- **YOUR TASK**
I need the lines from the one holding "Viewport: 1200px width, 766px height." to the last line of the data below repeated exactly, both included, without pictures.
━━ ENTRIES PROVIDED ━━
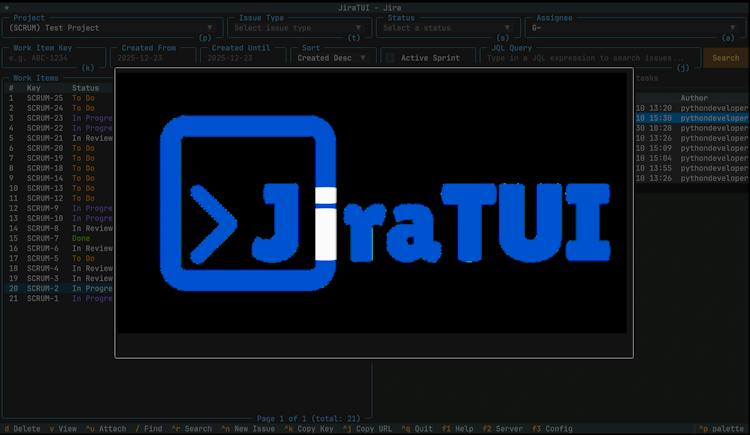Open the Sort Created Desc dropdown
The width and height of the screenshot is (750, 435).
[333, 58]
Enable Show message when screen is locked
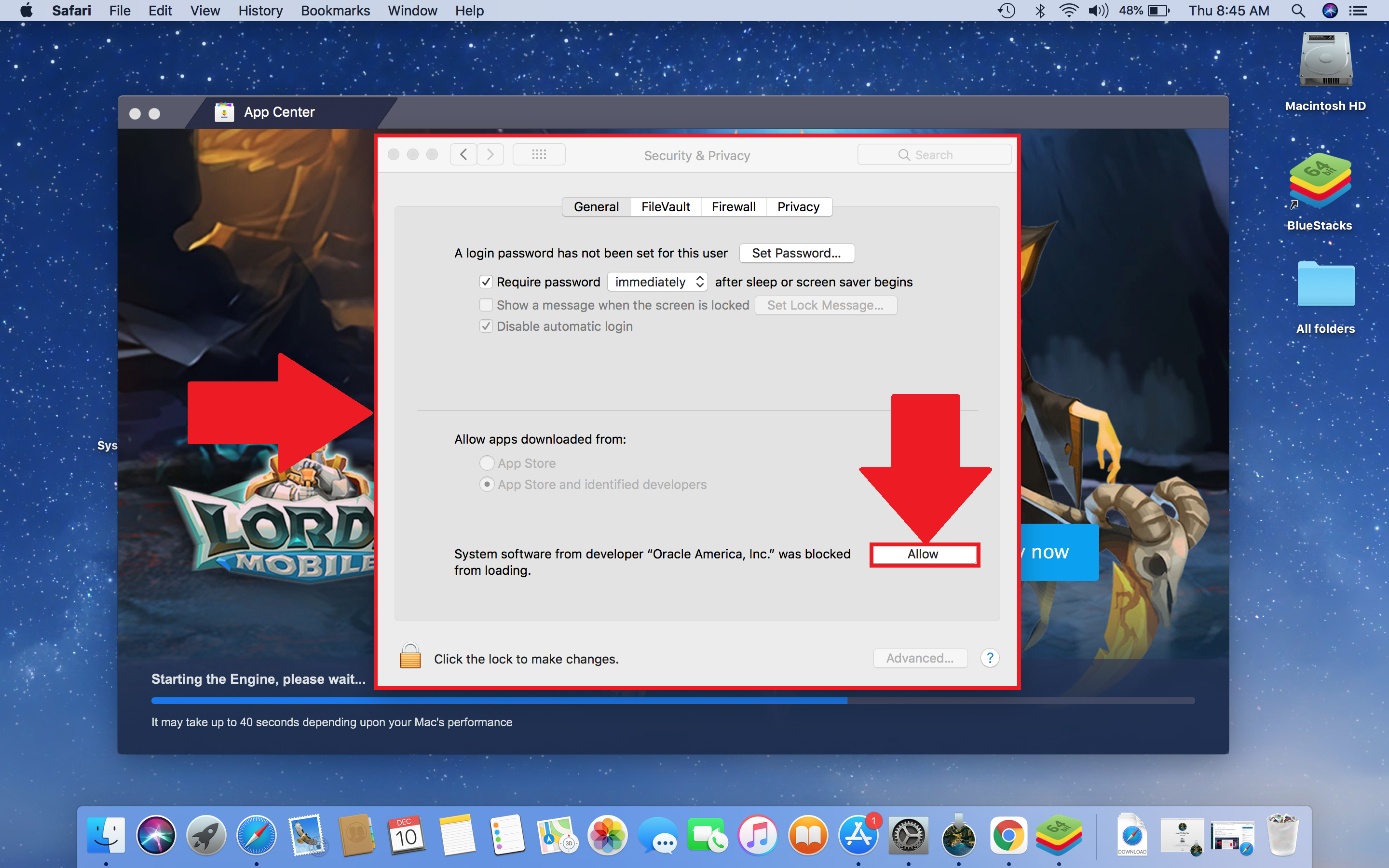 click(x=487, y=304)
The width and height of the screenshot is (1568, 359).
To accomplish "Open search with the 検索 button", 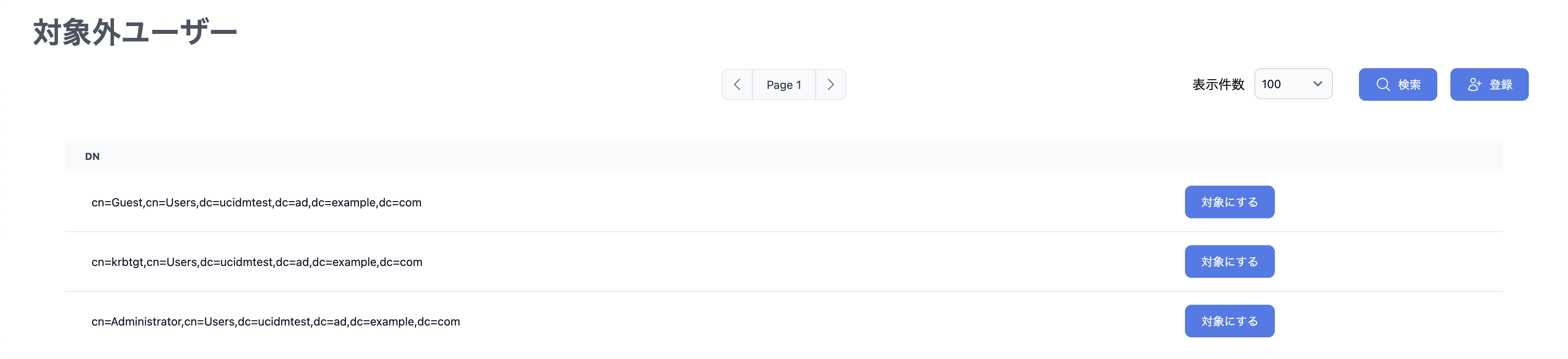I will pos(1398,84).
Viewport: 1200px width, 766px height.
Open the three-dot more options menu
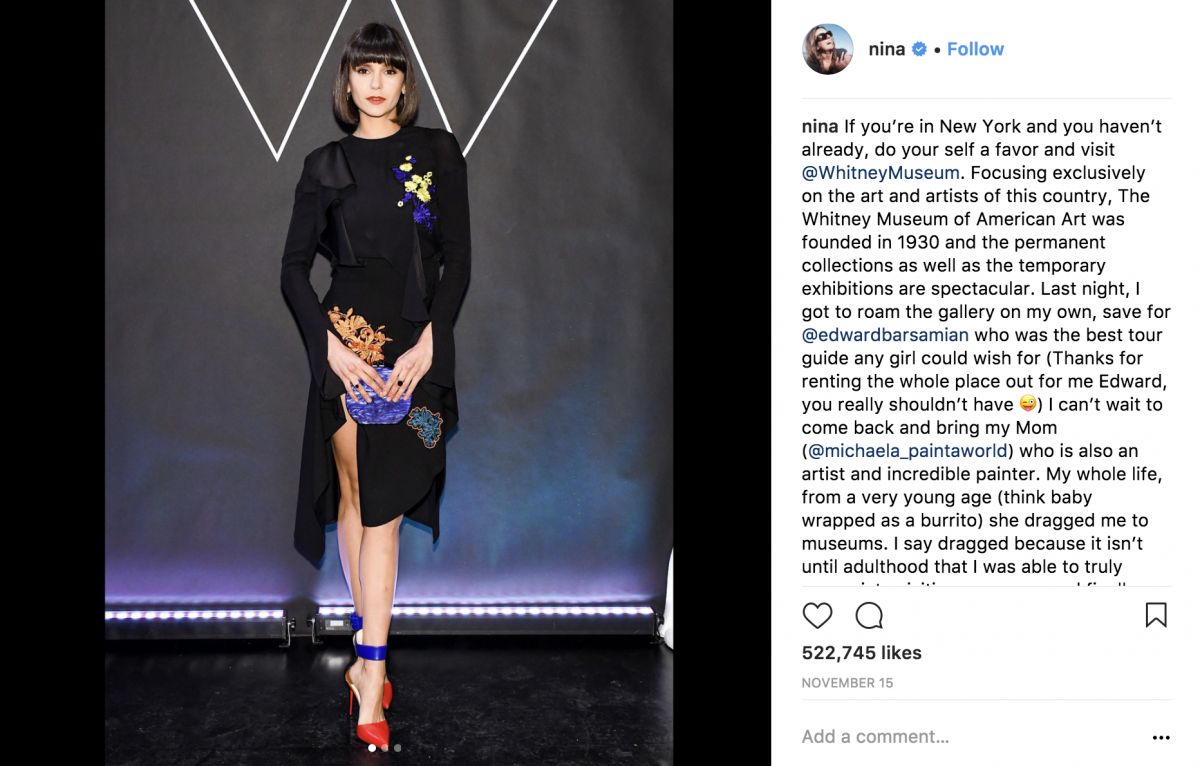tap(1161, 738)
━━━
- **SOLUTION BELOW**
Viewport: 1200px width, 766px height.
Open the three-dot more options menu
tap(1161, 738)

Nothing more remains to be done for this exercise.